## AIM OF THE TASK
Repeat exactly the lines below from the line that contains "Image resolution: width=1280" to the last line, inclusive, without the pictures.

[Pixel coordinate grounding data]
⟨

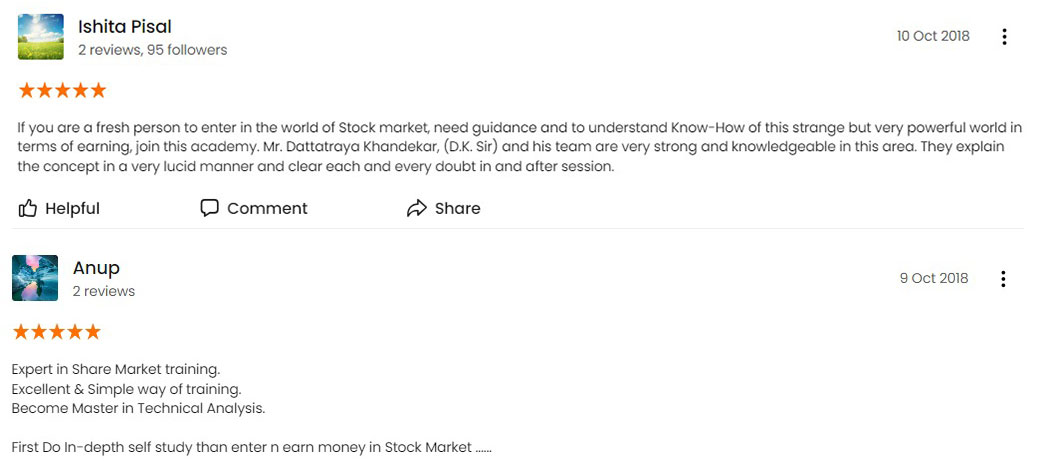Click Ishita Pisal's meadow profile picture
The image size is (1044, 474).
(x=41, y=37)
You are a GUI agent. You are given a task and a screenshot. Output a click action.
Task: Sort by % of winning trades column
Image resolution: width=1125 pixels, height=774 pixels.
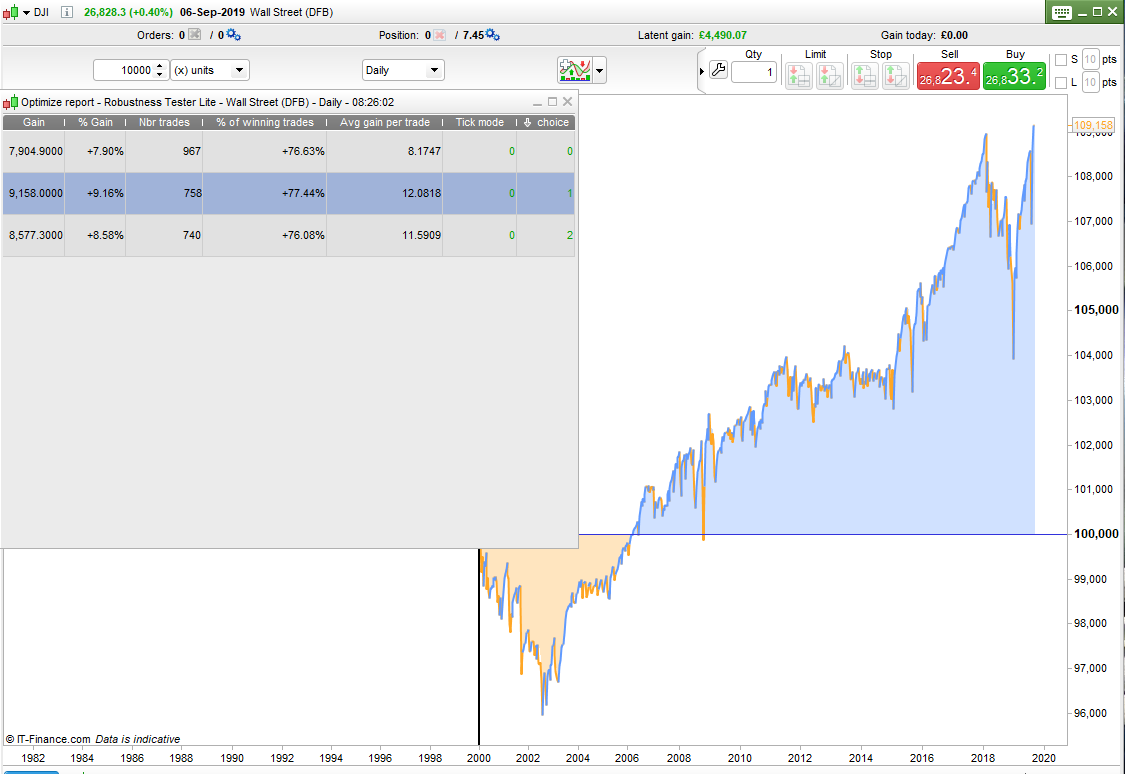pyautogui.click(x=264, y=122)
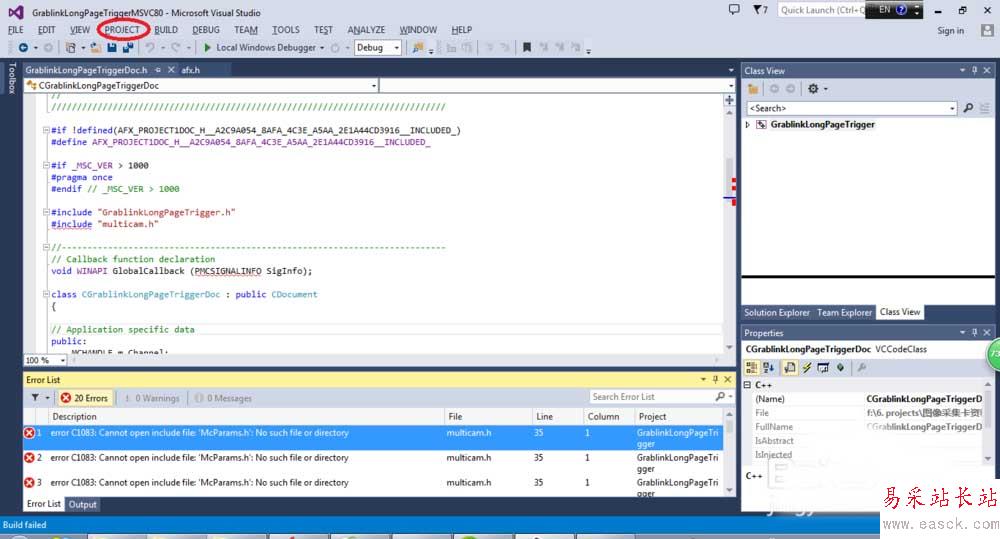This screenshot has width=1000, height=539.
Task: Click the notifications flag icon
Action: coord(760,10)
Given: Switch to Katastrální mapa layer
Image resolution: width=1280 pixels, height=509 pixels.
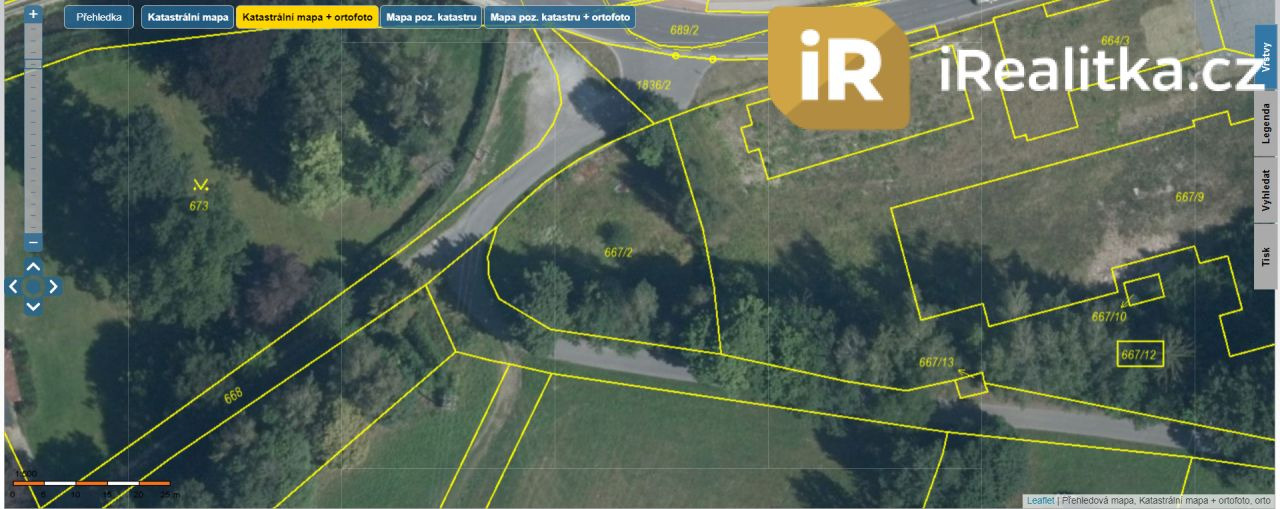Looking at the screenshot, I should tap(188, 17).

⟩

## ANSWER BOX
Image resolution: width=1280 pixels, height=509 pixels.
Looking at the screenshot, I should tap(188, 17).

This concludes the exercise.